BIRTH-PLACE OF THE REFORMATION.

TAKE it for what it was and is to the most vital life of the Anglo-Saxon race, and of all peoples that have wrestled up to the high levels of civil and religious liberty, there is no square foot of space in England, or in Europe, upon which an Englishman or an American should set his foot more reverentially than upon the iron-hard, thin-worn floor of Wycliffe's pulpit in the old church of Lutterworth. So we believed and felt when we made that venture with a little of the deep veneration which the place should inspire in a thoughtful man. We say, inspire, which expresses a faculty that one does not often ascribe to wood, stone, or any inanimate thing. A poet of respected genius has versified "Sermons in Stones," which mean audible or intelligible speech. There are no stones put one upon another in the walls of any English or European Church so full of instructive speech, and inward and outward breathing, as these that enclose Wycliffe's oaken pulpit. If there be a point of space and a point of time in conjunction where and when a devoutly-read man in history might feel the impulse on him to take off his shoes and stand softly on his naked feet upon a given spot, it might well be in his first silent minute on this thin floor, on which the first apostle of the English tongue and of the Reformed faith of Christendom preached the truth of the great Gospel as he saw and felt it five hundred years ago. Stand reverently on these worn and narrow boards, and listen with attentive faculties to the preaching of these time-eaten walls. Some of their loosened stones have fallen inward upon the paved floor. But they preach their silent sermons as they lie crumbling in the half demolished pews. Who has not read of Archimedes and his lever? of his bold boast that if he could make it long enough and find an outside fulcrum point, he could raise the solid globe with it? Mind your standing, because the breath of centuries has thinned and weakened it. What Archimedes sought Wycliffe found just where you stand-a fulcrum-point and a lever that lifted a greater weight than the Grecian Sampson of mathematics promised to raise. Here he found and worked a leverage that made the Vatican and the Papal cathedrals of Christendom rock and vibrate as if an earthquake were shaking their foundations.

### [DATA SHOWN]
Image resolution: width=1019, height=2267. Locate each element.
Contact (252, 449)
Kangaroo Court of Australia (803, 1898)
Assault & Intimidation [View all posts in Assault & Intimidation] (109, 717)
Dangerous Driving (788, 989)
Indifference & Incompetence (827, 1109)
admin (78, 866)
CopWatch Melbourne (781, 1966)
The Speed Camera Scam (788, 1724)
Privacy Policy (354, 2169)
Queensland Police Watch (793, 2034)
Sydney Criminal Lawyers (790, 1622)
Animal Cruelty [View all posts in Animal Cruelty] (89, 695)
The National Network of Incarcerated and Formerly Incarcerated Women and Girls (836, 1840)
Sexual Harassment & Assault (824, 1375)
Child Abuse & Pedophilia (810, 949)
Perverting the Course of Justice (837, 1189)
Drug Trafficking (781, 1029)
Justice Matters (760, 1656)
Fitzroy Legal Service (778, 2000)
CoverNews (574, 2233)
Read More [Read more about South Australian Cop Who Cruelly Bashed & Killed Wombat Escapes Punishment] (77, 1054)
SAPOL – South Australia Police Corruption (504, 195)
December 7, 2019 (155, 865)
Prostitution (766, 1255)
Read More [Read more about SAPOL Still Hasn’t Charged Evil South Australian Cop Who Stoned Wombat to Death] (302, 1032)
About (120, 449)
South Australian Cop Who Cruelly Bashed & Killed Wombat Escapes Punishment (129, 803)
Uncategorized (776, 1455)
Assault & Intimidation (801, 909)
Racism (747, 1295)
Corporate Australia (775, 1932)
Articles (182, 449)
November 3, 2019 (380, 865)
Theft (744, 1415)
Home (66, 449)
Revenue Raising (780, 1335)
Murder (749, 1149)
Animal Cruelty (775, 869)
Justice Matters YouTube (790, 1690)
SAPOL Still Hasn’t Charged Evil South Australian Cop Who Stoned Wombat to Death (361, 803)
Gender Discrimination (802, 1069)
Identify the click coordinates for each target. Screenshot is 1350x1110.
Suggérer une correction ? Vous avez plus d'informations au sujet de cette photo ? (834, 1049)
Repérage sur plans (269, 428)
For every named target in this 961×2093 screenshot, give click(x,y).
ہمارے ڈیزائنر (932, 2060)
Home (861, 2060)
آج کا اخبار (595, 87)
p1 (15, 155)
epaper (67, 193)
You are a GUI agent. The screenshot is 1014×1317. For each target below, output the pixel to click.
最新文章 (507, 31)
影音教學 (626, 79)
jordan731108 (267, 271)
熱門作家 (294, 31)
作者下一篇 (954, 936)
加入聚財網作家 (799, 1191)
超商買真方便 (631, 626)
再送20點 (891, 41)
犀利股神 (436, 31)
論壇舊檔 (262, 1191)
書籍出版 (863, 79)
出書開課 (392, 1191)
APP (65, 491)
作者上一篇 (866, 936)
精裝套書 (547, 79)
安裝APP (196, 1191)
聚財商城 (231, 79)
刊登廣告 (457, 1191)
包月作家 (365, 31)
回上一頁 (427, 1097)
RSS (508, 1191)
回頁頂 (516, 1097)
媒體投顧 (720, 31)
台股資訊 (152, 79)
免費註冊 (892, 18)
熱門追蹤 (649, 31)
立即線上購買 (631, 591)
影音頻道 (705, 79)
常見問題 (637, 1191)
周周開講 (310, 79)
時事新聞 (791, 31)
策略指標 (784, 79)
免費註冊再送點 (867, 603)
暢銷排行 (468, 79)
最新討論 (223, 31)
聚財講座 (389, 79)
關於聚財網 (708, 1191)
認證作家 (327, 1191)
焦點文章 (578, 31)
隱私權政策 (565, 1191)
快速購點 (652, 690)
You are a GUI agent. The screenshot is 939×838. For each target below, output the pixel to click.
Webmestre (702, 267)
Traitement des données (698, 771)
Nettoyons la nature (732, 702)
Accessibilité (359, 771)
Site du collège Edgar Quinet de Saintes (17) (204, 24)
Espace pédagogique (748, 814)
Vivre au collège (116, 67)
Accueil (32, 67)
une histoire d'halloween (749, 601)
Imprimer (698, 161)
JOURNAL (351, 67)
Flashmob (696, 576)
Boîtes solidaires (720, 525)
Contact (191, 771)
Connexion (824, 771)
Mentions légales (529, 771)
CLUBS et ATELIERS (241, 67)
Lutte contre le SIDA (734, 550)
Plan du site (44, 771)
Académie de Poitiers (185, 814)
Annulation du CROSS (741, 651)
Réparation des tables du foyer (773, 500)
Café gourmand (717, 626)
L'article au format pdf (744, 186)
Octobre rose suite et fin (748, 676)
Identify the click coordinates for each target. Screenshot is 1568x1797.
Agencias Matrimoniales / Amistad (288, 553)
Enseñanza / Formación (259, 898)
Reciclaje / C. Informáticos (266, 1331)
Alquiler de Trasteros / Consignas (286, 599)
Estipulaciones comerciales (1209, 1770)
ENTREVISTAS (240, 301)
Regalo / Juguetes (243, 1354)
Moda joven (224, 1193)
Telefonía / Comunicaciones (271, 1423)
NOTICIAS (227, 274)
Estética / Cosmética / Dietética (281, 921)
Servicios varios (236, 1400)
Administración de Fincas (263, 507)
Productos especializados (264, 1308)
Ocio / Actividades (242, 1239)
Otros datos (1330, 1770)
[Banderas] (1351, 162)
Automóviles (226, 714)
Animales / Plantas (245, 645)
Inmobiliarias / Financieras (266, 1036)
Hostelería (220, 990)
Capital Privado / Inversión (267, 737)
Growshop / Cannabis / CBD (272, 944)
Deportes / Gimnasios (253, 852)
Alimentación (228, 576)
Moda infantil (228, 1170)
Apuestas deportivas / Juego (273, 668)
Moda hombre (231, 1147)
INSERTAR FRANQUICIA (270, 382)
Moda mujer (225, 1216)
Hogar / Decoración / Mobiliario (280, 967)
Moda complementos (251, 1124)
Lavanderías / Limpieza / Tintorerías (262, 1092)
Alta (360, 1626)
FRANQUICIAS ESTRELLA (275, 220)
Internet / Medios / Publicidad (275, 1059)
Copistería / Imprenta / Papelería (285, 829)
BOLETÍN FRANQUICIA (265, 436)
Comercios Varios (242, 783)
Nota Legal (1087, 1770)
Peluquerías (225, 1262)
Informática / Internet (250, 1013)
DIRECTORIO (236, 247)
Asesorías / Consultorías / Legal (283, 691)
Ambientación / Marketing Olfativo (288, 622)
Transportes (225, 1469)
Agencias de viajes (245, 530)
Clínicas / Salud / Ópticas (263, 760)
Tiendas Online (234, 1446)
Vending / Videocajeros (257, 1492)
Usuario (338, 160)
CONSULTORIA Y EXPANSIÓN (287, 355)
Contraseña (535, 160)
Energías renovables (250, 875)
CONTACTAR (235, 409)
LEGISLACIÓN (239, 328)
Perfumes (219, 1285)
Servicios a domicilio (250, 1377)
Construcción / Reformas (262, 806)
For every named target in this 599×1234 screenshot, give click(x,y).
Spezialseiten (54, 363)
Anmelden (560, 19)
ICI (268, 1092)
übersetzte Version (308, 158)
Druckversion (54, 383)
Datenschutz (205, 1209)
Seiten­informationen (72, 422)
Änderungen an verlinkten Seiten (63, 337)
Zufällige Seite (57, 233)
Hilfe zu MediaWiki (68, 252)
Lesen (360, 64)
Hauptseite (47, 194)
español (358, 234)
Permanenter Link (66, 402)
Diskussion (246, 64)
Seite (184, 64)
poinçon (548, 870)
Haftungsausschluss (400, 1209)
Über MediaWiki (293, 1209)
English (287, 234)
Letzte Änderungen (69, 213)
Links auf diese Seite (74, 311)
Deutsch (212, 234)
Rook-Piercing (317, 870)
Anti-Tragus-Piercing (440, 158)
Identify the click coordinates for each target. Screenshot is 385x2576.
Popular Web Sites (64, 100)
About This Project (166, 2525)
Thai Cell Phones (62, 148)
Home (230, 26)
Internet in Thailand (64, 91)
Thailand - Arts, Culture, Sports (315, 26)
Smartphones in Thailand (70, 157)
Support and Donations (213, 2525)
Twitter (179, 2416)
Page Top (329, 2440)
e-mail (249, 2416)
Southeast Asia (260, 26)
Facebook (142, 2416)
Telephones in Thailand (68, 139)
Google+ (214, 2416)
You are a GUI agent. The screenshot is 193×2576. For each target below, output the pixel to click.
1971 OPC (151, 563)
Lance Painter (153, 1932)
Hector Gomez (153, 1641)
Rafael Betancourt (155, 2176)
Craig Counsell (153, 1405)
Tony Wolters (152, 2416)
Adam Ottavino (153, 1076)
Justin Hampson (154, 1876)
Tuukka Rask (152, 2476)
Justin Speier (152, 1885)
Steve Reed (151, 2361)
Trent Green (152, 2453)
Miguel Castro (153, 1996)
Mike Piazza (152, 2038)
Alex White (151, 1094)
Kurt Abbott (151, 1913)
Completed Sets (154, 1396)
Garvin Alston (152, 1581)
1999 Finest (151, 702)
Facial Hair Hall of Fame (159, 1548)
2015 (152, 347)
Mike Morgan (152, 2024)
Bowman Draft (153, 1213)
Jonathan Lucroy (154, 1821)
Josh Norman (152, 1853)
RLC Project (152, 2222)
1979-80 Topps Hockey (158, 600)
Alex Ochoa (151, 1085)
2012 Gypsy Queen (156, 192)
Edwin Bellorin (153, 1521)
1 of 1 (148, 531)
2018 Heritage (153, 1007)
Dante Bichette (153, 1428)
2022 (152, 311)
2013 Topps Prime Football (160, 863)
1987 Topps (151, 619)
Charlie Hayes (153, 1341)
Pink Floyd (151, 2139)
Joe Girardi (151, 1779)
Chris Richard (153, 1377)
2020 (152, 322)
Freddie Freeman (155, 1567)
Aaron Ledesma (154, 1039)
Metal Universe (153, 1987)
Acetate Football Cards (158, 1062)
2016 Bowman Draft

### [WHAT YOU WILL DO]
Reproduce the entire passage about Wycliffe's pulpit at Lutterworth word for word, including its heading. The lines were taken from a separate source.

### [TASK SOLUTION]
BIRTH-PLACE OF THE REFORMATION.

TAKE it for what it was and is to the most vital life of the Anglo-Saxon race, and of all peoples that have wrestled up to the high levels of civil and religious liberty, there is no square foot of space in England, or in Europe, upon which an Englishman or an American should set his foot more reverentially than upon the iron-hard, thin-worn floor of Wycliffe's pulpit in the old church of Lutterworth. So we believed and felt when we made that venture with a little of the deep veneration which the place should inspire in a thoughtful man. We say, inspire, which expresses a faculty that one does not often ascribe to wood, stone, or any inanimate thing. A poet of respected genius has versified "Sermons in Stones," which mean audible or intelligible speech. There are no stones put one upon another in the walls of any English or European Church so full of instructive speech, and inward and outward breathing, as these that enclose Wycliffe's oaken pulpit. If there be a point of space and a point of time in conjunction where and when a devoutly-read man in history might feel the impulse on him to take off his shoes and stand softly on his naked feet upon a given spot, it might well be in his first silent minute on this thin floor, on which the first apostle of the English tongue and of the Reformed faith of Christendom preached the truth of the great Gospel as he saw and felt it five hundred years ago. Stand reverently on these worn and narrow boards, and listen with attentive faculties to the preaching of these time-eaten walls. Some of their loosened stones have fallen inward upon the paved floor. But they preach their silent sermons as they lie crumbling in the half demolished pews. Who has not read of Archimedes and his lever? of his bold boast that if he could make it long enough and find an outside fulcrum point, he could raise the solid globe with it? Mind your standing, because the breath of centuries has thinned and weakened it. What Archimedes sought Wycliffe found just where you stand-a fulcrum-point and a lever that lifted a greater weight than the Grecian Sampson of mathematics promised to raise. Here he found and worked a leverage that made the Vatican and the Papal cathedrals of Christendom rock and vibrate as if an earthquake were shaking their foundations.